[[ INPUT DATA open ]]

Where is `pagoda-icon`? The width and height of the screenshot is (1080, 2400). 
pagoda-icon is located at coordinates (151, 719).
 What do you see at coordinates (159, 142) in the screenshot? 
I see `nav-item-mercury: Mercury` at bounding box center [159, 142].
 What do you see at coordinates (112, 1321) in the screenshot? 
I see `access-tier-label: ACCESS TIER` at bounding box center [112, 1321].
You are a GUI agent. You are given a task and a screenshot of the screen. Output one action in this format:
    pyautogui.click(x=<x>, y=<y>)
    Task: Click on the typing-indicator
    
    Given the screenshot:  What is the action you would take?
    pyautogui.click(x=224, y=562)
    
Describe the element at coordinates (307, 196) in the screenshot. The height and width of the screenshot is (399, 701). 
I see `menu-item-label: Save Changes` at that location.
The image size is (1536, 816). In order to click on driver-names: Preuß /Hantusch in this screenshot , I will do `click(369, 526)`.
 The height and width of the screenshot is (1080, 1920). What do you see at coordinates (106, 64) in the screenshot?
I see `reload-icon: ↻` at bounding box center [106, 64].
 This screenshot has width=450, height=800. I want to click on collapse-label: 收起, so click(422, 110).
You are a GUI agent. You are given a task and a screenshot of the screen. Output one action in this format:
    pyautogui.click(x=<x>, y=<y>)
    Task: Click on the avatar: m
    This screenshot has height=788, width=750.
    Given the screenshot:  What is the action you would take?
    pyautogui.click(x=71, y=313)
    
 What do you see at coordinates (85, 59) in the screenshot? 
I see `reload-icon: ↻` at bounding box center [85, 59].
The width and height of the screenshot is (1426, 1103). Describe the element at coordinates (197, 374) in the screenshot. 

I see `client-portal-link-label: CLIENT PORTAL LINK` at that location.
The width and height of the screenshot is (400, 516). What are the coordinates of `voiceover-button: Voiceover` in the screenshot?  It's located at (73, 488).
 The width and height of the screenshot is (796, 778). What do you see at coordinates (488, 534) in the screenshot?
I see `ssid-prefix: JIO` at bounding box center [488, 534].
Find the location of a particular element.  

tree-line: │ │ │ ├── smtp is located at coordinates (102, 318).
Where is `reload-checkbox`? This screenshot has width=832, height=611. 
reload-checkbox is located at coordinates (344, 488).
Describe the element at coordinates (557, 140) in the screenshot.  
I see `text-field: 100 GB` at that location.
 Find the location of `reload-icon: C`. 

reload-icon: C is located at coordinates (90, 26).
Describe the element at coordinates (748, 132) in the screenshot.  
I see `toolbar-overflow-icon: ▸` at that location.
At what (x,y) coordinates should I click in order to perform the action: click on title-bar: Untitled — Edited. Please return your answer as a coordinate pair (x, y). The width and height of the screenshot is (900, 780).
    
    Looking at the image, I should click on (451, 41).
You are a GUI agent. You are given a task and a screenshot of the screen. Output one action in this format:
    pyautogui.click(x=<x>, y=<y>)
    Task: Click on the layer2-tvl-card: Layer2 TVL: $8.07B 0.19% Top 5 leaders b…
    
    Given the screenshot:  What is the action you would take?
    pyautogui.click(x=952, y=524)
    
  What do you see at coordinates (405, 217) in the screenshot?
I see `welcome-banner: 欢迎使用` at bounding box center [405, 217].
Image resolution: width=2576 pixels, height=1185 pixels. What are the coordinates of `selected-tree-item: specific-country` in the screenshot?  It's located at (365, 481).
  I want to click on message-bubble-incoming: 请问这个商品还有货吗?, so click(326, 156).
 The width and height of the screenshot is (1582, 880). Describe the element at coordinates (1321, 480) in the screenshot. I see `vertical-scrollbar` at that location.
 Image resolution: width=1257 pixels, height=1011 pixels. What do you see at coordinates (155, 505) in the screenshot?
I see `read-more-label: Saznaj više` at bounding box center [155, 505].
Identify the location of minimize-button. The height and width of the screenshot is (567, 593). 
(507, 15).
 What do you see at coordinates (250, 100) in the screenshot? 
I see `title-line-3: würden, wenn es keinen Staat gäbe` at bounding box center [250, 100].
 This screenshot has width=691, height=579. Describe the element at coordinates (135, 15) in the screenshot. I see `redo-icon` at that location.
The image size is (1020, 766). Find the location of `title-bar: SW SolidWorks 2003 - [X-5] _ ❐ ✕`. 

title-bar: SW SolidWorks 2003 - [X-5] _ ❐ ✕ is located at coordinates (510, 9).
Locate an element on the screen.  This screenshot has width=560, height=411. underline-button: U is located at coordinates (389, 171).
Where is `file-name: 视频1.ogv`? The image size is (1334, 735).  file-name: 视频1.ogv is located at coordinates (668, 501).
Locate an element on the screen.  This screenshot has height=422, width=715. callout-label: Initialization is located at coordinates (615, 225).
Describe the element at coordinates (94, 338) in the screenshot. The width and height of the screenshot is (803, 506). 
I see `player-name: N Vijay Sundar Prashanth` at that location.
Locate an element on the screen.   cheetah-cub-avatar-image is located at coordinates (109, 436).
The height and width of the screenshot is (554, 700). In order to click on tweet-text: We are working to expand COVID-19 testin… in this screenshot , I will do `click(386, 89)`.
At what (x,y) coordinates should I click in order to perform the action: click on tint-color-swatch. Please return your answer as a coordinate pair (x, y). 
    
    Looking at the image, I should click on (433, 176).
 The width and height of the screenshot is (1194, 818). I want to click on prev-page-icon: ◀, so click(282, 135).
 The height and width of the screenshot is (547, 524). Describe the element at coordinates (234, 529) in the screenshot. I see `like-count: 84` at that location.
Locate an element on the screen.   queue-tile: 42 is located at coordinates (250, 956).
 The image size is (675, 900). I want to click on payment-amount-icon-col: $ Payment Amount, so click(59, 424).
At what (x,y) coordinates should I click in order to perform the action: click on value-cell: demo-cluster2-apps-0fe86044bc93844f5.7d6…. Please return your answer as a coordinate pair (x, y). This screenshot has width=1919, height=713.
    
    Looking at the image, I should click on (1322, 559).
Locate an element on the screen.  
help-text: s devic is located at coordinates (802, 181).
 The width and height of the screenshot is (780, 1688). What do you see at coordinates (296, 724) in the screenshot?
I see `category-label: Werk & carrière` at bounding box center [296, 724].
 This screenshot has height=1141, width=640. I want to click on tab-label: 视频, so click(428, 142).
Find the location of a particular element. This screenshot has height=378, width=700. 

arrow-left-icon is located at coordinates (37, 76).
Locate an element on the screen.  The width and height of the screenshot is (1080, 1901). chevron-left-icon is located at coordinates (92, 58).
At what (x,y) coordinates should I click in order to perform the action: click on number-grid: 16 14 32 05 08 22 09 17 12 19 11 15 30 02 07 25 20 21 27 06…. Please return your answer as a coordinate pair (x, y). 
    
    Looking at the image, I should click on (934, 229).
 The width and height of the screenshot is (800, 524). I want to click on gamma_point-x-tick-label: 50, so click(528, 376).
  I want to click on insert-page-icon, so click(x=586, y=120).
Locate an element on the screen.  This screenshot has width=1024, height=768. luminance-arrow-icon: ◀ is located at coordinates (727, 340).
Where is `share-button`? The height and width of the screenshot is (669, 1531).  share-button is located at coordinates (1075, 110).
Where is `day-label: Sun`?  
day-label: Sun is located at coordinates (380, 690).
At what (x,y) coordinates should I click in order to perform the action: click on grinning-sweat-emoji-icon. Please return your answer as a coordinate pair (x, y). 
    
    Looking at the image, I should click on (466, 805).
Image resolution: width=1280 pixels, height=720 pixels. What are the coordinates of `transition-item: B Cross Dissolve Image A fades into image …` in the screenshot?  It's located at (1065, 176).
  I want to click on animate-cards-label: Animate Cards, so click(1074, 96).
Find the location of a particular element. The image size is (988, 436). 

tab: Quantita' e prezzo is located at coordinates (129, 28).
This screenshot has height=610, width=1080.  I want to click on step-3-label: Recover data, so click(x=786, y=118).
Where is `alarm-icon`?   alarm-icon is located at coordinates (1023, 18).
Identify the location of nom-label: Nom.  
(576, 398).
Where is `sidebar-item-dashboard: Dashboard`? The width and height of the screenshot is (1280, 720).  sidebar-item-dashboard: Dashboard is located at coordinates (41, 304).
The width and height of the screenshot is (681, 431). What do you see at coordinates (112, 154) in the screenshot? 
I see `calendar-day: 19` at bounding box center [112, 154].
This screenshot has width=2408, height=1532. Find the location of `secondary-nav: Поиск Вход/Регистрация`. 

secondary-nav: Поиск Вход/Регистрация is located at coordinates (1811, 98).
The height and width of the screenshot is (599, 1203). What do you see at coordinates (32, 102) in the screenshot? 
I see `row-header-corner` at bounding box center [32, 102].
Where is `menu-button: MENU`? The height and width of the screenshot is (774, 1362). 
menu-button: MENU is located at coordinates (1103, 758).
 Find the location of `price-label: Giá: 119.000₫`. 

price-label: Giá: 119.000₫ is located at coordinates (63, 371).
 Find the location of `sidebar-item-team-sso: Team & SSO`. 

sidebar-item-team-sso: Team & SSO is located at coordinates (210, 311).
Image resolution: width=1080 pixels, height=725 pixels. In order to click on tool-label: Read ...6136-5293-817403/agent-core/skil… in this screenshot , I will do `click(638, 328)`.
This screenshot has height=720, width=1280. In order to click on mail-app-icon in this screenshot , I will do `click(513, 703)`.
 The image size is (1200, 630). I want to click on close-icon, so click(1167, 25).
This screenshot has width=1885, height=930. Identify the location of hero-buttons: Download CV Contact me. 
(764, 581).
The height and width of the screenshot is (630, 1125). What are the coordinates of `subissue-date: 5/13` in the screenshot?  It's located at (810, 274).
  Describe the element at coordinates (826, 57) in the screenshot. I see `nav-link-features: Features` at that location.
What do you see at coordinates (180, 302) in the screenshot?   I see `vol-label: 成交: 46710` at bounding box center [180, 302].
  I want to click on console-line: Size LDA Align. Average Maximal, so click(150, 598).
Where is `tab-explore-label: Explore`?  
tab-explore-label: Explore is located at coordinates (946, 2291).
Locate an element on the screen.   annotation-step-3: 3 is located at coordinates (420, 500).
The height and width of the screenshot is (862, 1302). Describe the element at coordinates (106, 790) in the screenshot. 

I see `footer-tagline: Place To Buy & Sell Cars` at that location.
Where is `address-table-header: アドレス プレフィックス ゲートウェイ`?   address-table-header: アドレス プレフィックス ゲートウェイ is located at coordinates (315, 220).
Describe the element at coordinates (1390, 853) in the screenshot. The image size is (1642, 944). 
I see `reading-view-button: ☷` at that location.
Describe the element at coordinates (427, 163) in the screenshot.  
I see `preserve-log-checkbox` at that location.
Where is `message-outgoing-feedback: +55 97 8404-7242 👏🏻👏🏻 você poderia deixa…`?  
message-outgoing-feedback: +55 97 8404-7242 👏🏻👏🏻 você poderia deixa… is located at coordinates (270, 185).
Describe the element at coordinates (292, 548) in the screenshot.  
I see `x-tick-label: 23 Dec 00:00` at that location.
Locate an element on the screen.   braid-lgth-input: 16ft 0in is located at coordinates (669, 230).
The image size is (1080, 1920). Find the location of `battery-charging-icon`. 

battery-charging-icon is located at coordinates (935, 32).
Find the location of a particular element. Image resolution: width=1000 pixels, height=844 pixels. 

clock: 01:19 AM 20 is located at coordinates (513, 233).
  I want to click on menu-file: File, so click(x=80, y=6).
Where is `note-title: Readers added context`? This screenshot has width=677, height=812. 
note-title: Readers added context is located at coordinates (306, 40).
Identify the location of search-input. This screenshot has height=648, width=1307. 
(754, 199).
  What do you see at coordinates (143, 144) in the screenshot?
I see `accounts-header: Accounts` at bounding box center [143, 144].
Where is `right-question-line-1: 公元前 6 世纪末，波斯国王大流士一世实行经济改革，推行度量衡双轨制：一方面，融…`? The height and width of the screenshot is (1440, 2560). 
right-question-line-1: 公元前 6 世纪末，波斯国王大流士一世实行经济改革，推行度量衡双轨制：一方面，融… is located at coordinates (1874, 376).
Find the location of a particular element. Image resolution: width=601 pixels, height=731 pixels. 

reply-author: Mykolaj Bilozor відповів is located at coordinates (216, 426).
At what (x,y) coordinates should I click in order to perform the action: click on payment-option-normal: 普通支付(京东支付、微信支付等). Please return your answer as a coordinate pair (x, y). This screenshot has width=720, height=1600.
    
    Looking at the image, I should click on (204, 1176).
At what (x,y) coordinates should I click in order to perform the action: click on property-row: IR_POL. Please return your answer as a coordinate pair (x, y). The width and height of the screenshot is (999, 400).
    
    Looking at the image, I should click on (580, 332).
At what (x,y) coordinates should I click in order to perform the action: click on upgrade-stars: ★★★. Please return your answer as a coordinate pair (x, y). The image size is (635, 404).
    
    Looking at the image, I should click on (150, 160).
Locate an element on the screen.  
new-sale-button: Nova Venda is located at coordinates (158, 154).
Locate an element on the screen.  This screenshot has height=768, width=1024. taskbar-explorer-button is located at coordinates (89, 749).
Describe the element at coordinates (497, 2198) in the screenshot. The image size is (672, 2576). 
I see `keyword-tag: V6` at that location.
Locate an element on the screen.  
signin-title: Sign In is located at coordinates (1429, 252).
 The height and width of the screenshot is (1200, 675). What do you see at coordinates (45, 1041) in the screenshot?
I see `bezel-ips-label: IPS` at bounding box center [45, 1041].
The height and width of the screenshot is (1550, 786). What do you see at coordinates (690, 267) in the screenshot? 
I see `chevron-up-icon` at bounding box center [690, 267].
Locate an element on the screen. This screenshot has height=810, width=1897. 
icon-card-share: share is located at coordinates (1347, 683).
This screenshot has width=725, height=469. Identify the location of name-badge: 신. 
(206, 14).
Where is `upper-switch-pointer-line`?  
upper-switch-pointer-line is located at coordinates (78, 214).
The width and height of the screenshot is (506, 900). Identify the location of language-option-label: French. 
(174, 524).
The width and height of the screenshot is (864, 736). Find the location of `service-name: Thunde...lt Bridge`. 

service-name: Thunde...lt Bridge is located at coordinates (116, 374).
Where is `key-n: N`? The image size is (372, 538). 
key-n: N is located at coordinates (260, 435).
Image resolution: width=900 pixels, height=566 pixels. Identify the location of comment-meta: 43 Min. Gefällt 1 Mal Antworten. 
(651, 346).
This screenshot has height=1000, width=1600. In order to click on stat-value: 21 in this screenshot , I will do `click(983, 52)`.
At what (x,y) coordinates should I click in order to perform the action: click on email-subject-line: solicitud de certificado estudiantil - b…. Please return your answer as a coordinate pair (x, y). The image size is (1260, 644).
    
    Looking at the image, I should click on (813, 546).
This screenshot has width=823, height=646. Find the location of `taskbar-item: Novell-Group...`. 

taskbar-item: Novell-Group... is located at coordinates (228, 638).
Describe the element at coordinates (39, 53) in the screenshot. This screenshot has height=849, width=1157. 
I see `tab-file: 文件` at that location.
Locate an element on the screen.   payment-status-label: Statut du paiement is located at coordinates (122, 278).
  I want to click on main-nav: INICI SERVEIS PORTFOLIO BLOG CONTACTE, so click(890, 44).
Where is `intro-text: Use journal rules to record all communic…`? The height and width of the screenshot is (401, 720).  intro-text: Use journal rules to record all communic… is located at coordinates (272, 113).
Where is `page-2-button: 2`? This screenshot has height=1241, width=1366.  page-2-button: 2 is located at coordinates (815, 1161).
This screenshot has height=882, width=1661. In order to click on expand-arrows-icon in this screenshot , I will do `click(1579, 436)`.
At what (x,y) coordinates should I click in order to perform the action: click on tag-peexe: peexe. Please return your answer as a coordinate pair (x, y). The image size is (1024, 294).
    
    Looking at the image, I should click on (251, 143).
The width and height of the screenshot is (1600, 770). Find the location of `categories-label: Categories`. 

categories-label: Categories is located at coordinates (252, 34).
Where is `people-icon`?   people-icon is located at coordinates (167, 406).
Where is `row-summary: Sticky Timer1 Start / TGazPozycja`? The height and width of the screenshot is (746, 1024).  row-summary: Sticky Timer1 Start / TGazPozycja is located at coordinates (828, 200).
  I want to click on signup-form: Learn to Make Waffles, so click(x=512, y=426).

[[ INPUT DATA closed ]]

## INSTRUCTION
Can you write the material as a JSON list of strings, one string per line, beginning at the line containing "coordinates (668, 501)." and stopping after the line containing "The height and width of the screenshot is (547, 524)."? Leave out any blank lines.

## ANSWER FOR THIS EXERCISE
[
  "Where is `file-name: 视频1.ogv`? The image size is (1334, 735).  file-name: 视频1.ogv is located at coordinates (668, 501).",
  "Locate an element on the screen.  This screenshot has height=422, width=715. callout-label: Initialization is located at coordinates (615, 225).",
  "Describe the element at coordinates (94, 338) in the screenshot. The width and height of the screenshot is (803, 506). ",
  "I see `player-name: N Vijay Sundar Prashanth` at that location.",
  "Locate an element on the screen.   cheetah-cub-avatar-image is located at coordinates (109, 436).",
  "The height and width of the screenshot is (554, 700). In order to click on tweet-text: We are working to expand COVID-19 testin… in this screenshot , I will do `click(386, 89)`.",
  "At what (x,y) coordinates should I click in order to perform the action: click on tint-color-swatch. Please return your answer as a coordinate pair (x, y). ",
  "    Looking at the image, I should click on (433, 176).",
  " The width and height of the screenshot is (1194, 818). I want to click on prev-page-icon: ◀, so click(282, 135).",
  " The height and width of the screenshot is (547, 524). Describe the element at coordinates (234, 529) in the screenshot. I see `like-count: 84` at that location."
]